Yufera
- A map of the Timucua chiefdoms of mainland southeast Georgia, including the Yufera (yellow).

Total population
- Extinct as tribe

Regions with significant populations
- Southeastern inland Georgia

Languages
- Timucua language, Yufera dialect

Religion
- Native

Related ethnic groups
- Timucua

= Yufera people =

Timucua tribe

The Yufera were a Timucua people located in the present day US state of Georgia. They spoke a distinct dialect of Timucua. Little is known about the Yufera. They lived on or near the coast of Georgia near the mouths of the Satilla (called Iranaca by the Timucua) and St Marys Rivers. They likely participated in the Savannah or St Johns archaeological cultures.
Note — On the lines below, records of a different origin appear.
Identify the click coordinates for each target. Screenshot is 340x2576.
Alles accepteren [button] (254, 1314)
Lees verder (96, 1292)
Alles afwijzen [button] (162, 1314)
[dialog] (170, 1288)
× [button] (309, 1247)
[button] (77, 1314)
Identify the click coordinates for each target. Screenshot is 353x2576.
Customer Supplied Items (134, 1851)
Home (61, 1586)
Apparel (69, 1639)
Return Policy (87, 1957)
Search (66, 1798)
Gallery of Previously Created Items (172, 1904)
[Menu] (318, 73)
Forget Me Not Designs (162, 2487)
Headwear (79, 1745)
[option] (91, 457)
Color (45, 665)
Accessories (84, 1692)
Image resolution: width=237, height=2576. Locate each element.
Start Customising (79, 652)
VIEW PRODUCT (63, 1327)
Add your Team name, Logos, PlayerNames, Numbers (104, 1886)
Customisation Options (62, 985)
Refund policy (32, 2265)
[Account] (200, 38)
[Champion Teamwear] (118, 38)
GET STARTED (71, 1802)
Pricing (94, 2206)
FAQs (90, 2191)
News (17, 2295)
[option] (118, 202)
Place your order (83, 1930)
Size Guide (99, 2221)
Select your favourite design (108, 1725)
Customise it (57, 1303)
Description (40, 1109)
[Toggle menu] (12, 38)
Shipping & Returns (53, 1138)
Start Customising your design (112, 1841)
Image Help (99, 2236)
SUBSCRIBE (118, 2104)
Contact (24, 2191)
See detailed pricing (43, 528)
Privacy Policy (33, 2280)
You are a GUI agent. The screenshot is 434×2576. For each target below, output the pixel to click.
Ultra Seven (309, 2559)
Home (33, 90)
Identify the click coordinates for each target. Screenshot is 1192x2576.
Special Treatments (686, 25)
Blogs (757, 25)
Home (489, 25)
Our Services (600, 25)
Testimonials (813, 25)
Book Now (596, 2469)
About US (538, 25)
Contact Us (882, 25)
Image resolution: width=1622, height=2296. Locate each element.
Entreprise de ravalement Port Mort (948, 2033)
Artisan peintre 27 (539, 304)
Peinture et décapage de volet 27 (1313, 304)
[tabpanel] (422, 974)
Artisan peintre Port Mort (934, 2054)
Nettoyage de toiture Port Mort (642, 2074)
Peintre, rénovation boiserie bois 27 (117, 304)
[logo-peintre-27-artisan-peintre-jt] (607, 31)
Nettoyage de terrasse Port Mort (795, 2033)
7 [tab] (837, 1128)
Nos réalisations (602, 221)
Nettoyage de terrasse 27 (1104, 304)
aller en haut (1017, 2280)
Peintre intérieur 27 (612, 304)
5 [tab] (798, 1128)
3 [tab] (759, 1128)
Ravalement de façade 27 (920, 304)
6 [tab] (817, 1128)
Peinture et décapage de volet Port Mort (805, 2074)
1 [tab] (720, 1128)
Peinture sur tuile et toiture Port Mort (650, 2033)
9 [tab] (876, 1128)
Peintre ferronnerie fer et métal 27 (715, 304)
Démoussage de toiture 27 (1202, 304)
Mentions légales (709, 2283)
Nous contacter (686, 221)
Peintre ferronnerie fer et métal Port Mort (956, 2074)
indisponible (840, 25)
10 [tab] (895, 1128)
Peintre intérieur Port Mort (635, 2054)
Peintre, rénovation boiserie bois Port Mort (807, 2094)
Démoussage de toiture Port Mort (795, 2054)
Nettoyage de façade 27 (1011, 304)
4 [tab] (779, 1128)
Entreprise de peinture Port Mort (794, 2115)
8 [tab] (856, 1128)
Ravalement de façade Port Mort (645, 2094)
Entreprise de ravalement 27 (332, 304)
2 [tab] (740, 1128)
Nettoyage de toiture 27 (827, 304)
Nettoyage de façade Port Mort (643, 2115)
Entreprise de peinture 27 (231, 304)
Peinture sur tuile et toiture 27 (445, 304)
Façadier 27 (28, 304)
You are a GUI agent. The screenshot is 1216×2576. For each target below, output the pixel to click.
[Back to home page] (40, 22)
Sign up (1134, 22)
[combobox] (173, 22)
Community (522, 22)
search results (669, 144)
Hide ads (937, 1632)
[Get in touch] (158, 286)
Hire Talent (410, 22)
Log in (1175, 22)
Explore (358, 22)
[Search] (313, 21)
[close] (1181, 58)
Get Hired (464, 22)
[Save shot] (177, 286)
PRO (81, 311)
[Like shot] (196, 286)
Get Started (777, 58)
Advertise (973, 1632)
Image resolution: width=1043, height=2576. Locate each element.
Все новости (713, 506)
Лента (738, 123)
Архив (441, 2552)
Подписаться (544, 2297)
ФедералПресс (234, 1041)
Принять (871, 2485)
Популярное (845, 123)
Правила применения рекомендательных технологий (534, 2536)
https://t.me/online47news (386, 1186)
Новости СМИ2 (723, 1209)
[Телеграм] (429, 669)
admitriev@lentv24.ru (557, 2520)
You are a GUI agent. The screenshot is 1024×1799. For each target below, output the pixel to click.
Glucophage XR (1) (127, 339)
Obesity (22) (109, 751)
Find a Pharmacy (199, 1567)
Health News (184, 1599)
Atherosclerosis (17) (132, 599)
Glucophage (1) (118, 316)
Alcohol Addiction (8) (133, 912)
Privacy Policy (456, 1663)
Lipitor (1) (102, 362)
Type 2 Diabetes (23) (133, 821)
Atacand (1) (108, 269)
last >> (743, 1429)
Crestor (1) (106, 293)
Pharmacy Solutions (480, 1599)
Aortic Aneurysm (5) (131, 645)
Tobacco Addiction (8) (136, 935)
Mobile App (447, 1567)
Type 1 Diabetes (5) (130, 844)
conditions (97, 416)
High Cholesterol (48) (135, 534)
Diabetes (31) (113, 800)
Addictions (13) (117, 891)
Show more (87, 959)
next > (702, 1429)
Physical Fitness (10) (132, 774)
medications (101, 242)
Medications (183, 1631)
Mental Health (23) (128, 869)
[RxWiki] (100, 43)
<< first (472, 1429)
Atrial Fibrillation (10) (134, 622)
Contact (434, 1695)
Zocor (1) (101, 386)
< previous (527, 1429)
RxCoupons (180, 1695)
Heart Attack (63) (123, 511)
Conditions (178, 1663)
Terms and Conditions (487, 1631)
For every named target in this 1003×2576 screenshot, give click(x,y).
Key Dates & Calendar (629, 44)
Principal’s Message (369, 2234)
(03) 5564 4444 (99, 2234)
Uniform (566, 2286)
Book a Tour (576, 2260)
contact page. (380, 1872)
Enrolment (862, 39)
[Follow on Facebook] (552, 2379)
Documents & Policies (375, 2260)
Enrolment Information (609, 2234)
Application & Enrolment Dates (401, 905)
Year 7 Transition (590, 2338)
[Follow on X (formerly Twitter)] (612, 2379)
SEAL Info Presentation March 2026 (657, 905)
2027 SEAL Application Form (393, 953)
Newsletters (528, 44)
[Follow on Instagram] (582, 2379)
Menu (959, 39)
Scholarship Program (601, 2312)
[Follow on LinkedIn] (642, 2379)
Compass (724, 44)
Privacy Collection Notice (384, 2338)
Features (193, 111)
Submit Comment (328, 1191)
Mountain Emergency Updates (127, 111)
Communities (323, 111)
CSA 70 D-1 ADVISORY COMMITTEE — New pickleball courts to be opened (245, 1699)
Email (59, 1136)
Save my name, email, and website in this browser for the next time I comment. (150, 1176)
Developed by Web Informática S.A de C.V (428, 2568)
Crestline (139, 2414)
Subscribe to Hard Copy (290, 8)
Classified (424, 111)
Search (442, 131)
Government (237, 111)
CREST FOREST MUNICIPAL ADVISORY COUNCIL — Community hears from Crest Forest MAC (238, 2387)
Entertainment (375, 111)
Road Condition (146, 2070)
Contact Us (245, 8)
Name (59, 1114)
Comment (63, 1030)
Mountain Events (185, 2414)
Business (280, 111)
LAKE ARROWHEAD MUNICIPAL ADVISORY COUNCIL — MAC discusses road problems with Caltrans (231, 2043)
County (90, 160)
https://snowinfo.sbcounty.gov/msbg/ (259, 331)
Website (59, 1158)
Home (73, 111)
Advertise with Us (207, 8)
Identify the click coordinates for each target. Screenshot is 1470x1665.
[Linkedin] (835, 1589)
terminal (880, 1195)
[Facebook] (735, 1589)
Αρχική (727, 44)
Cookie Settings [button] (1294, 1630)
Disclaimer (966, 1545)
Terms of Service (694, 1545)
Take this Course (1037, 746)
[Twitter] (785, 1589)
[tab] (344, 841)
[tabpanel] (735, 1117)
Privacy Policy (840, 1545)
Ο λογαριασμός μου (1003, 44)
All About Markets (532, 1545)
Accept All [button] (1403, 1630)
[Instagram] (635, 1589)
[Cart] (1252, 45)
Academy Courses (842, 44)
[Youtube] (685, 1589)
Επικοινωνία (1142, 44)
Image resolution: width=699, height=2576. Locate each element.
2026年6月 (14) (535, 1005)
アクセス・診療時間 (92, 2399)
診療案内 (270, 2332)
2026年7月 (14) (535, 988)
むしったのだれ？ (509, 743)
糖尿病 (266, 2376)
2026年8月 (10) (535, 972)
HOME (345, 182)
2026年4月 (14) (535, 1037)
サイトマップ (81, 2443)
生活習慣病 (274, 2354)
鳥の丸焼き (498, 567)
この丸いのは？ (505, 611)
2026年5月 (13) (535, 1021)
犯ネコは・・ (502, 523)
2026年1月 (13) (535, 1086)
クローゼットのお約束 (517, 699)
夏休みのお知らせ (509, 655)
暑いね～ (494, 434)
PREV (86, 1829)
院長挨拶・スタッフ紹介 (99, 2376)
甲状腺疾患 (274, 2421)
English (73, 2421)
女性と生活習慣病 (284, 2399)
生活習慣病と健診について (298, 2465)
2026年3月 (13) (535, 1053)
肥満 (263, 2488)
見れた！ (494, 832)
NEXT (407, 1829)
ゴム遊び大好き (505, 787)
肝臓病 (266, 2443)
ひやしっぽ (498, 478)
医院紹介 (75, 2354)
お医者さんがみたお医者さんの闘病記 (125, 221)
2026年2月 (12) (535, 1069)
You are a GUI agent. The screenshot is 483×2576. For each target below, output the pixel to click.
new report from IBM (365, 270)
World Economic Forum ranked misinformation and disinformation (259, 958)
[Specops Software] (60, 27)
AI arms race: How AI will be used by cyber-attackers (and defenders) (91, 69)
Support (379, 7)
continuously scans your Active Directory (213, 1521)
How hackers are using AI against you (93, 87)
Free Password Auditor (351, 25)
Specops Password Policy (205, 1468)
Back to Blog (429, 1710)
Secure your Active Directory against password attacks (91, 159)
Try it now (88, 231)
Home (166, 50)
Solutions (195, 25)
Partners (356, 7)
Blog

In 1560, French explorer Rene de Laudonnière encountered the Yufera who were currently being ruled by Queen Cubicani following the death of her husband King Hioacaia. Cubicani supplied Laudonnière's men with food and cassina. Laudonnière described the Yufera province as wealthy and Cubicani as "the most beautiful of all Indians, and who they make the most account."

Yufera is listed among the towns that allied with French explorer Dominique de Gourgues against the Spanish in 1567. In the 17th century, Yufera was allied to the chiefdom of Tacatacuru on Cumberland Island and under the influence of the Spanish mission of San Pedro de Mocama, but appears to have retained independence. There are no mentions of the Yufera past 1610, suggesting that they may have been among the first Timucua groups to be destroyed by Anglo-Muskogee slave raids.